Свет в лабиринтах
памяти
Книгу давнего приятеля читаешь с особым чувством. Вдруг
открывается что-то доселе неизвестное, какая-то новая грань характера человека,
вроде бы близко знакомого. Неожиданно узнаешь, что за десятилетия твой друг
прожил бурную и насыщенную жизнь, и, хотя время подводить итоги, может быть,
еще не настало, повествование о минувших временах, лицах и кипевших страстях
увлекает и захватывает.
Мой покойный друг, профессор Александр Шерель, весьма метко
определил основную проблему, которую решает мемуарист:
«Перед
каждым человеком, приступающим к написанию воспоминаний, неизбежно встает
«галилеева» проблема – что вокруг чего вертится? Причем решение этого вопроса
зависит вовсе не от отсутствия или избытка личной скромности. Все дело в точке
зрения, в направлении памяти – ставит ли мемуарист своей задачей изложение
собственной биографии, свое участие в общественных событиях, или, наоборот, -
предметом мемуаров оказывается жизнь общества, а судьба самого мемуариста лишь
слегка обозначена пунктиром, который нужен для свидетельства достоверности
автора. Оба пути в равной степени достойны уважения».

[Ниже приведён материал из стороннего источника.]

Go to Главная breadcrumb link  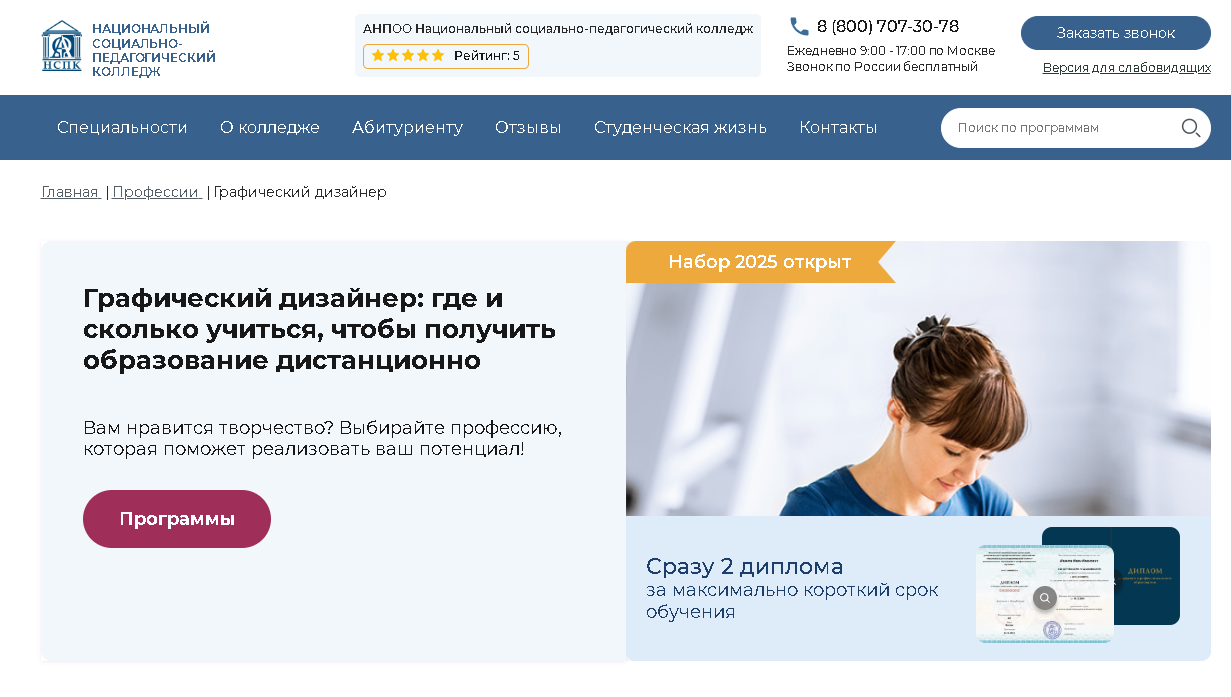click(70, 192)
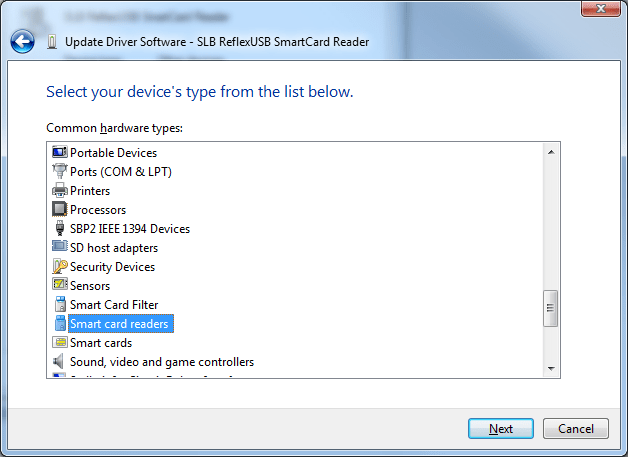
Task: Click the Portable Devices icon
Action: 59,153
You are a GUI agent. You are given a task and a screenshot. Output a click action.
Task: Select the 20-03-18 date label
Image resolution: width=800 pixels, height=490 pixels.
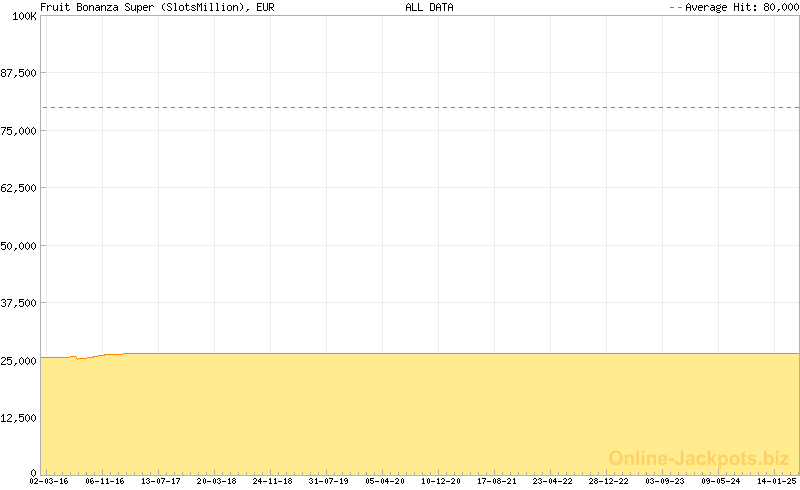(216, 481)
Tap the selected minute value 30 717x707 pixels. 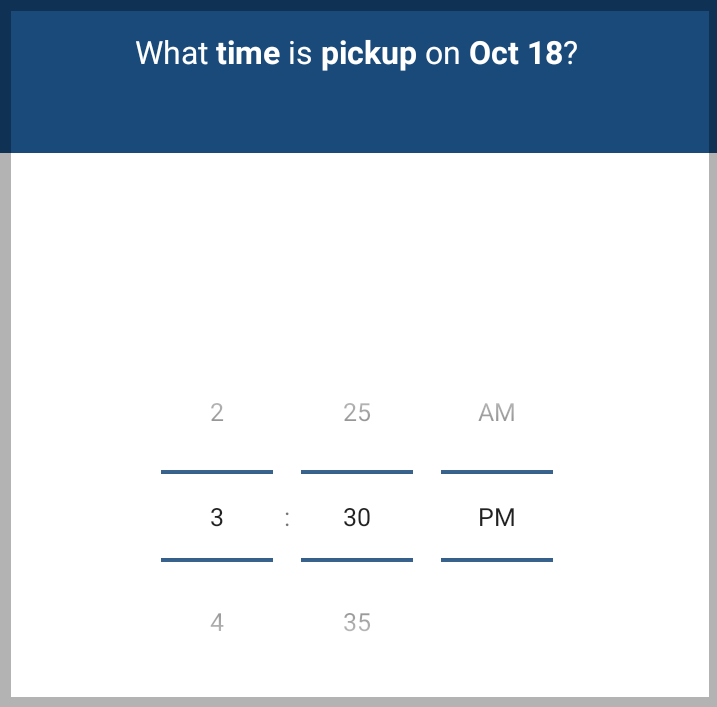(357, 517)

Поэт Сергей Мнацаканян, чья книга мемуаров с многозначным
названием «Ретроман или Роман-ретро» только что выпущена московским
издательством МИК, определенно избрал второй путь. Автор довольно скупо говорит
о себе; его внимание сосредоточено на судьбах тех литераторов (поэтов по
преимуществу), с кем сталкивала судьба. Из «Ретромана» возникает обширная
галерея портретов поэтов действительно выдающихся - и малоталантливых,
оставшихся в памяти одной-двумя строчками, запечатленных на скрижалях
отечественной словесности – и начисто забытых.
По мере чтения мемуаров на короткое время возникает ощущение:
перед вами сборник некрологов, ибо подавляюще большинство тех, о ком
рассказывает Мнацаканян, ушли из жизни.
Но постепенно этот мартиролог благодаря цепкой памяти автора, его
изобразительному таланту оживает; словно в старой киноленте возникают и
действуют персонажи. Они спорят, высказывают свои суждения о литературе и
политике, выпивают и даже дерутся в знаменитом
Пестром зале Центрального Дома литераторов. Мнацаканян искусно и
деликатно соединяет в своих воспоминаниях представителей старшего поколения –
Семена Кирсанова, Арсения Тарковского, Павла Антокольского, скажем, с поэтами-фронтовиками – Николаем
Старшиновым, Александром Межировым,
Борисом Слуцким или более молодыми тогда «поэтархом» Андреем Вознесенским или
«героем эпохи вырождения» Николаем Глазковым. Проходит перед читателем череда
поэтов-сверстников автора – Владимир
Шленский, Петр Вегин, Александр Тихомиров, Алексей Парщиков… Калейдоскоп имен!
Кажется, в нем легко заблудиться, как в справочнике Союза писателей. Но
мемуарист находит для каждого выразительные и запоминающиеся характеристики, живые подробности – грустные, порой
анекдотические, очень дозировано вводя прямую речь, вероятно, следуя
ахматовскому предупреждению об ее опасности в мемуарах. Никаких котурнов,
замирания перед авторитетами – спокойное, размеренное повествование…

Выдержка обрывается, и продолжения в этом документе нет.